He thought this scam had started with the dodgy law firm, or possibly with his girlfriend’s daughter.
Although the police had warned him back in 2019 that this was all a scam, the fraudsters went to great lengths to convince him that his girlfriend was legitimate, forging her death certificate and various other documents to bring him back on board.
You were waiting for news, but I was in a difficult position. Although you were the one who wrote to me for help finding the truth, your partner had trusted me with deeply personal information, so I couldn’t betray his confidence.
However, while I was busy separating facts from fiction on his behalf, I encouraged him to come clean to you.
It didn’t take me long to confirm that all the letters from the various banks, including his own, Action Fraud and the solicitors were fake, which was enough to stop him handing over anymore “fees”.

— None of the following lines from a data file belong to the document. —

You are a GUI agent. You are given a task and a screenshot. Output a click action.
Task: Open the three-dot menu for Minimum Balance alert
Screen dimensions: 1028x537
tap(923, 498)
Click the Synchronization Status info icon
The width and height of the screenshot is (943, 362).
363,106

He blocked the phone numbers the fictitious lawyers were using to call him on, hoping this would be the end of it.
But then something happened that left both our jaws on the floor: his girlfriend miraculously came back to life. In an email purporting to be from her, she failed to explain why she’d faked her death, but sent a photograph of herself in which she appeared to have aged dramatically.

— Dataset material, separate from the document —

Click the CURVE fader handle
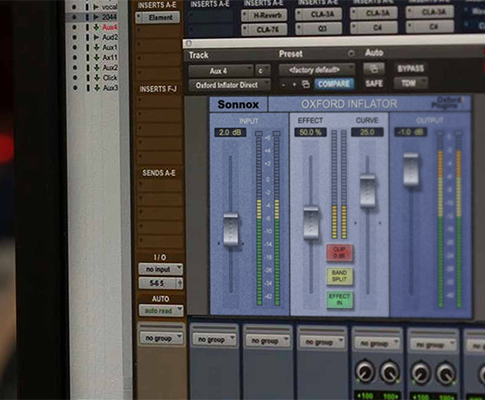Image resolution: width=485 pixels, height=400 pixels. [368, 191]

I suspect the woman, or one of her accomplices, felt this was the only way to get him to engage again.
Several days later I tried to call your partner, but he said he was “in and out of meetings”. He later confessed, to my horror, that he had been on a train to an address the woman claimed to be living at.
He quite understandably wanted answers, but he never got them because she stood him up. I advised him never to make contact with her again and, to my knowledge, he has not.
Your partner waited until after your birthday and then came clean to you about everything.
Although you were deeply upset to learn of his betrayal, you say you’re glad you wrote to me as it has opened your eyes to the truth and made your partner face what he has done. You are no longer lovers, which he is devastated about, but he accepts this is down to his own stupidity.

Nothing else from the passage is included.